Job Title: Machie Learning Engineer
Salary: $140,000 - $170,000
Location: Washington D.C (Hybrid/Remote)
My client is an expanding start-up who are pioneering the future of space weather intelligence. Their platform leverages cutting-edge science and advanced machine learning to create fully integrated solutions which enhance resilience and mitigate risks from the space environment.
They are currently seeking a talented Machine Learning Engineer to join their team and help develop ML models that turn complex data into actionable insights, driving the next generation of space-tech applications.
Key Responsibilities:
- Design and deploy machine learning models to analyze and interpret physics-based data, especially in the areas of space weather, satellite telemetry, and atmospheric dynamics.
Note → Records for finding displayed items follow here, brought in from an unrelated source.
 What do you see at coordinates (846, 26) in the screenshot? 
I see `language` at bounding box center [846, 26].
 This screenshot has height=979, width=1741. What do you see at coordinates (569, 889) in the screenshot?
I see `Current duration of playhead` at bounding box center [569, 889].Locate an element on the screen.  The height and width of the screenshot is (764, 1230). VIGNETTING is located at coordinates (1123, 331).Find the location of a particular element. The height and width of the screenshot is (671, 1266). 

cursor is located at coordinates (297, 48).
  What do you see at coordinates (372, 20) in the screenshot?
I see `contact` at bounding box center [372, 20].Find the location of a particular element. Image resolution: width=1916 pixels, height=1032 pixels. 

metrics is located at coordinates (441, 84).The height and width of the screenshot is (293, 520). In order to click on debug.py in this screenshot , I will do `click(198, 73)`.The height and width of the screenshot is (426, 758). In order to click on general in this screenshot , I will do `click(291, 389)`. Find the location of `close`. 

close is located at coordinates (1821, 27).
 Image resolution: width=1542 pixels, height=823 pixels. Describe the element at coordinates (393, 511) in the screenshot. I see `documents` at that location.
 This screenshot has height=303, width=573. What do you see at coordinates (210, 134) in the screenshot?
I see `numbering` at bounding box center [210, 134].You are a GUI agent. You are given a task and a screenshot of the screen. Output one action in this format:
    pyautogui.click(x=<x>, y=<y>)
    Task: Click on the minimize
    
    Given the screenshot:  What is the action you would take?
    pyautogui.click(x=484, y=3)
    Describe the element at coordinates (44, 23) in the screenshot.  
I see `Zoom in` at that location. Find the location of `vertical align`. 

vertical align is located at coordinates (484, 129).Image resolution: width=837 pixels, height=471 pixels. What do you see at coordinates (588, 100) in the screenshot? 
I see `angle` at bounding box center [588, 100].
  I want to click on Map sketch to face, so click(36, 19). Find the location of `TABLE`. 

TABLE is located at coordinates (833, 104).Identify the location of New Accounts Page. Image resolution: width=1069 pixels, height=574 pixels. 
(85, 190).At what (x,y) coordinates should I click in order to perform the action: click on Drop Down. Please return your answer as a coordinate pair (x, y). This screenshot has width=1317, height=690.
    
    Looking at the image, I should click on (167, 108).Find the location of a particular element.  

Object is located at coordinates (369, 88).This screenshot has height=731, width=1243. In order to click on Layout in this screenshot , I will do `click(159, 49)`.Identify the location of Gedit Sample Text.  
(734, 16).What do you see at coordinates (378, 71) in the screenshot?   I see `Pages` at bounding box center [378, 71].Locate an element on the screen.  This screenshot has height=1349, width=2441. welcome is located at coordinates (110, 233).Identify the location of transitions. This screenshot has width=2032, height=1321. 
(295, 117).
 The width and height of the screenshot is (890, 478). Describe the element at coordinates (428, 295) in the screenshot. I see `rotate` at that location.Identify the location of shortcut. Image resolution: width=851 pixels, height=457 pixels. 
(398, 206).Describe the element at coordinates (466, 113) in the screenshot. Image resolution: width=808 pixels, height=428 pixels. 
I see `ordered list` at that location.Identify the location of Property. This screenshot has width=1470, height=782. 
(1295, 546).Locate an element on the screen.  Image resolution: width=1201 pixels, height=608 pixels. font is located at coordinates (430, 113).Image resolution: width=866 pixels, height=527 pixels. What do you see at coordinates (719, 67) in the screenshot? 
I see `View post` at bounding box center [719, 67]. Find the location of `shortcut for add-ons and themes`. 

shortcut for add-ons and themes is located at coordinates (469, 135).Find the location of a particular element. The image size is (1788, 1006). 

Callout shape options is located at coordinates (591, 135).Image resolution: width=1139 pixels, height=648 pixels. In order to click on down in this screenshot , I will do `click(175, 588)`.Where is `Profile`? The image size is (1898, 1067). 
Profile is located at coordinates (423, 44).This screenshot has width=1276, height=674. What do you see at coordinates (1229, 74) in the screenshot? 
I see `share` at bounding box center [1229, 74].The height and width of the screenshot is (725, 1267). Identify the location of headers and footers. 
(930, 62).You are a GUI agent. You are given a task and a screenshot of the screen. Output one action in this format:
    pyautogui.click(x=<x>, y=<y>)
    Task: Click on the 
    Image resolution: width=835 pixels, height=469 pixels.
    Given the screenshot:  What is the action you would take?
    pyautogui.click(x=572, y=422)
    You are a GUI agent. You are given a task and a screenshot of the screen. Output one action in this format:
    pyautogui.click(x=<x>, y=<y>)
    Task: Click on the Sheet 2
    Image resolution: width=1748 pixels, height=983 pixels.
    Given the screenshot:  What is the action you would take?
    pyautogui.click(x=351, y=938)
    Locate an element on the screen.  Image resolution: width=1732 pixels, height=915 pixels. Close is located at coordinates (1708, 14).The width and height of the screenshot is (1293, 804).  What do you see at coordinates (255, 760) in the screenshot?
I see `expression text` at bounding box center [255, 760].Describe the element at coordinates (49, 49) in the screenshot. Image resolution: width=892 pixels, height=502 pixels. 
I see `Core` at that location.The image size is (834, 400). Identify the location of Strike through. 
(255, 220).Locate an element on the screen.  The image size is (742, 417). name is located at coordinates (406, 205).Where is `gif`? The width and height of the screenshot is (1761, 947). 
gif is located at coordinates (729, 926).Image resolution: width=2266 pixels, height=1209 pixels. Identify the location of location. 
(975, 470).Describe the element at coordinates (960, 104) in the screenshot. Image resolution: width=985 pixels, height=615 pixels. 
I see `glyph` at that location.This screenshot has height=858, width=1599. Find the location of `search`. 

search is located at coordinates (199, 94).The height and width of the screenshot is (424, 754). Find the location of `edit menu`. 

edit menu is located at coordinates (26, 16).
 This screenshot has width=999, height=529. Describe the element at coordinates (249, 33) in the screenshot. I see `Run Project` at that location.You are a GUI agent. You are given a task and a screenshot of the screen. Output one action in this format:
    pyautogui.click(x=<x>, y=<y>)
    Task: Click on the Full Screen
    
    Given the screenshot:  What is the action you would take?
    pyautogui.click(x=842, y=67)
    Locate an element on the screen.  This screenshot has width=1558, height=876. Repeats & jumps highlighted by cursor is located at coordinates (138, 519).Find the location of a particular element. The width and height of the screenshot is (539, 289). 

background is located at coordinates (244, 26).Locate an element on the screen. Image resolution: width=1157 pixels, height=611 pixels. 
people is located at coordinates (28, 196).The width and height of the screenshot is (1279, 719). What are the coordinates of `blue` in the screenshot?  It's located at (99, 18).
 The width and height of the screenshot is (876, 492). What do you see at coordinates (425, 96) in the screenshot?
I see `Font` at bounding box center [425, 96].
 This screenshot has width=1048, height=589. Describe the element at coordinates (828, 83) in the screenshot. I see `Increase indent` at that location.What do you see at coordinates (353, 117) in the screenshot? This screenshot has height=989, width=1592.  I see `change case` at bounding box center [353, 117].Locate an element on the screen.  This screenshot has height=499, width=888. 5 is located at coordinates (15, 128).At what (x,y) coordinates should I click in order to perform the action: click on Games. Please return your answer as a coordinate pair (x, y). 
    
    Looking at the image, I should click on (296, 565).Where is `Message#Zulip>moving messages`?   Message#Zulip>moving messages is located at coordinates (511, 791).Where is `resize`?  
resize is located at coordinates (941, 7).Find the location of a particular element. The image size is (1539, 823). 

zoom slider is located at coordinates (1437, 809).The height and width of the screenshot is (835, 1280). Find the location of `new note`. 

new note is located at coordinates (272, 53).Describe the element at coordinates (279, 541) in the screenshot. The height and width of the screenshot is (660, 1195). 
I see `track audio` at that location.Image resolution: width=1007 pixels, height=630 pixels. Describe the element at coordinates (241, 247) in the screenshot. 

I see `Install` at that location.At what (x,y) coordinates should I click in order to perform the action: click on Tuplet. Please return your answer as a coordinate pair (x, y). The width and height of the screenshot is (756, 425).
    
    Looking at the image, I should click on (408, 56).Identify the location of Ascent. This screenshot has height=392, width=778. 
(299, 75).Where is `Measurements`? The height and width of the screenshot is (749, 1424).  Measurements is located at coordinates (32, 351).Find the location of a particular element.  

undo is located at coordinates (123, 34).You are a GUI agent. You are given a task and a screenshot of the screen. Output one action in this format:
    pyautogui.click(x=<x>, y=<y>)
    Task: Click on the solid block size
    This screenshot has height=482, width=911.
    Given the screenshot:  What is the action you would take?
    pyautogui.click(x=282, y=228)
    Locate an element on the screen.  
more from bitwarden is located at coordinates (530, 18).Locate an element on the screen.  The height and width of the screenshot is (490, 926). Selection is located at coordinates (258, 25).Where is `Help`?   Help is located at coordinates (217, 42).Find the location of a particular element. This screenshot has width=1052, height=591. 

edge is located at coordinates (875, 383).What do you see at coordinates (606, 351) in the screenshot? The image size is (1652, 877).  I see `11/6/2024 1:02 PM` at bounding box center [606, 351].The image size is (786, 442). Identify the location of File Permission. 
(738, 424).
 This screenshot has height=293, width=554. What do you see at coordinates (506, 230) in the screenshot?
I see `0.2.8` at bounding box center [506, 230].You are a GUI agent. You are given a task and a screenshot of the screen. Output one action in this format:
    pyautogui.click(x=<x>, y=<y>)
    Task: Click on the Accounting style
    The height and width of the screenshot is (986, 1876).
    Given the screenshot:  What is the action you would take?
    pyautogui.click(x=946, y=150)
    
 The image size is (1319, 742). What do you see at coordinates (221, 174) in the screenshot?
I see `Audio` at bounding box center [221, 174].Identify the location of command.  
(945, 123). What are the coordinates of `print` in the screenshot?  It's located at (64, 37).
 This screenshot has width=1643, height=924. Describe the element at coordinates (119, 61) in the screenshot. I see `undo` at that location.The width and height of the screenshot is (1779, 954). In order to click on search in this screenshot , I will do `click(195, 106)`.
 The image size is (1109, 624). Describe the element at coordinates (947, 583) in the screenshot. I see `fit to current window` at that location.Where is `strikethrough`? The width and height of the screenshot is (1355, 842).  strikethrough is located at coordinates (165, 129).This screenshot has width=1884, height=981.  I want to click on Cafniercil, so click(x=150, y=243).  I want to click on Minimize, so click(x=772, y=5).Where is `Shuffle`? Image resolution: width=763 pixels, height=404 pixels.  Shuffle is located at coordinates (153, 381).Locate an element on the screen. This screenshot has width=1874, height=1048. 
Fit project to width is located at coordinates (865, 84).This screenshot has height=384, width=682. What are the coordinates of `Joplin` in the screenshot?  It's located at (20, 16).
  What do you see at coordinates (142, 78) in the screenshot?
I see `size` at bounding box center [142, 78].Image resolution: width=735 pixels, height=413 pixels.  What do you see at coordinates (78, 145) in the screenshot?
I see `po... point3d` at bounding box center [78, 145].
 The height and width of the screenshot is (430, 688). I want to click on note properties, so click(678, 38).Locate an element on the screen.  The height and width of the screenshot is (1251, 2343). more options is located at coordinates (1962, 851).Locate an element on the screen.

- Implement numerical modeling techniques to simulate physical systems, integrating these with ML approaches for enhanced predictive accuracy.
- Collaborate with cross-functional teams to understand project requirements and to translate complex, physics-based processes into ML solutions.
- Optimize model performance and scalability for deployment on cloud platforms (AWS).
- Implement data preprocessing, feature engineering, and data augmentation techniques to improve model accuracy.
- Build, maintain, and improve data pipelines, ensuring the seamless flow of data from ingestion to deployment.
- Monitor and evaluate model performance post-deployment, making updates as needed for continuous improvement.
- Ensure models adhere to security, privacy, and regulatory standards.
Qualifications:
- Proven experience in developing and deploying machine learning models using Keras, TensorFlow, PyTorch, Jax, or similar modern frameworks.
- Experience building numerical and ML models of physics-based systems with exposure to large datasets or distributed systems.
- Strong background in data science, including experience with data preprocessing, feature engineering, and model evaluation.
- Proficiency in cloud platforms (AWS) for deploying and scaling machine learning models.
- Familiarity with containerization tools like Docker for model deployment.
- Solid understanding of statistical methods, algorithms, and performance metrics used in machine learning.
- Strong problem-solving and communication skills, and the ability to work collaboratively in a fast-paced environment.
Preferred Qualifications:
- Background in physics, atmospheric science, aerospace, electrical engineering, or a related field
- Experience building Physics-Informed ML models (PINN, DeepOnet, FNO/AFNO) using frameworks such as DeepXDE or Modulus
- Knowledge of MLOps practices, including CI/CD for ML, model versioning, and automated monitoring. Experience putting ML models into production.
- Relevant certifications in cloud platforms or machine learning frameworks.
- Experience with real-time data processing (Spark, Flink, Dataflow, Kafka, Pulsar, etc.)
- Experience debugging and maintaining live production systems on Kubernetes.